Frage von Simse 17.09.2010

Widerrufsrecht bei Verkaufsveranstaltungen

  • Antwort von jamaga1 17.09.2010
    2 Mitglieder fanden diese Antwort hilfreich

    Lasse Dir von Deinem Vater eine Vollmacht geben, Widerrufe den Vertrag und ignoriere die Rechnungen. Das gesetzliche Widerrufsrecht kann nicht einfach durch streichen ausgehebelt werden. Lagere die Dinge die er bekommen hat und sage dem Veranstalter, dass diese zur Abholung bereit liegen. Sollte es zu einem gerichtlichen Mahnverfahren kommen, widerspreche dem Mahnbescheid und schalte einen Anwalt ein. Ich gehe aber davon aus, dass nichts kommt, denn ger. Mahnverfahren kosten Geld. Das ist eine typische Masche, ältere Menschen über den Tisch zu ziehen.

  • Antwort von stefffi23 17.09.2010
    1 Mitglied fand diese Antwort hilfreich

    Eigentlich handelt es sich meiner Meinung nach doch um ein sogenanntes Haustürgeschäft, hier steht deinem Vater auf jeden Fall ein Widerrufsrecht zu.

    Ich würde rein vorsorglich den geschlossenen Vertrag unter Hinweis auf das Widerrufsrecht widerrufen und sollte es dennoch Probleme geben, auf jeden Fall zu einem Rechtsanwalt deines Vertrauens gehen. Denn nicht jeder Anwalt nimmt pauschal 200€ für einen ersten Brief!!!! Erstmal kommt es sowieso auf den Gegenstandswert an und außerdem kann es auch sein, dass der RA das kulanterweise wg. einem Brief günstiger abrechnet.

  • Antwort von GoodFella2306 17.09.2010

    Diese Veranstaltungen gelten wie Haustürgeschäfte. Somit hast du ein vierzehntägiges Rückgaberecht. Und das Durchstreichen macht die Rücktrittsklausel nicht ungültig, das wäre ja noch schöner :-) Mach dich nicht verrückt, wende dich schriftlich an den Anbieter/Veranstalter/Kontaktperson und mache von deinem Rücktrittsrecht Gebrauch. Ware aufbewahren und mitteilen, dass sie zur Abholung bereit steht.

  • Antwort von JanKrohn 17.09.2010

    www.akte.net - Notrufbutton drücken.

  • Antwort von user1192 17.09.2010

    Also ja, ihr wurdet abgezockt. Einen Vertrag zu unterschreiben ohne ihn zu lesen ist nicht sehr schlau und er ist auch schwer anzufechten, weil die Beweise fehlen. Trotzdem würde ich zu einem Anwalt gehen, denn:

    a) wurde ihr Vater unter Druck gesetzt, weil er das Produkt an der Tür verkauft bekommen hat und nicht genug Zeit hatte, darüber nachzudenken. Das ist nicht zulässig.

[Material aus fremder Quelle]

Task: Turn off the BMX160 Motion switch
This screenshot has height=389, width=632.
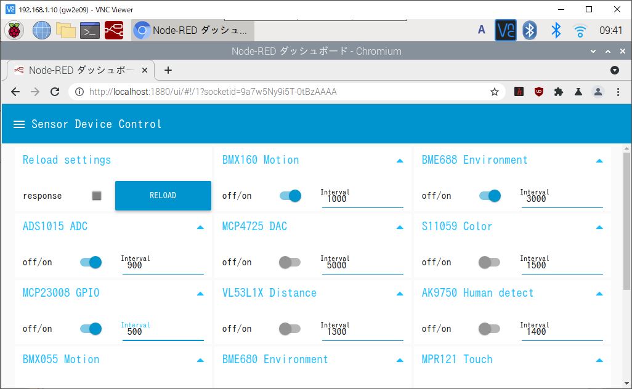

    b) wurde ihr Vater wissentlich in die Irre geführt- und er hat einen Zeugen.

  • Antwort von Faxer 17.09.2010

    Puuh, also er hat ja den Vertrag unterschrieben. Um wie viel Geld geht es denn? Du könntest zu einem Anwalt gehen, doch da wird der erste (!) Brief auch ca. 200 Euro kosten. Musst Du abwägen, ob das Sinn macht.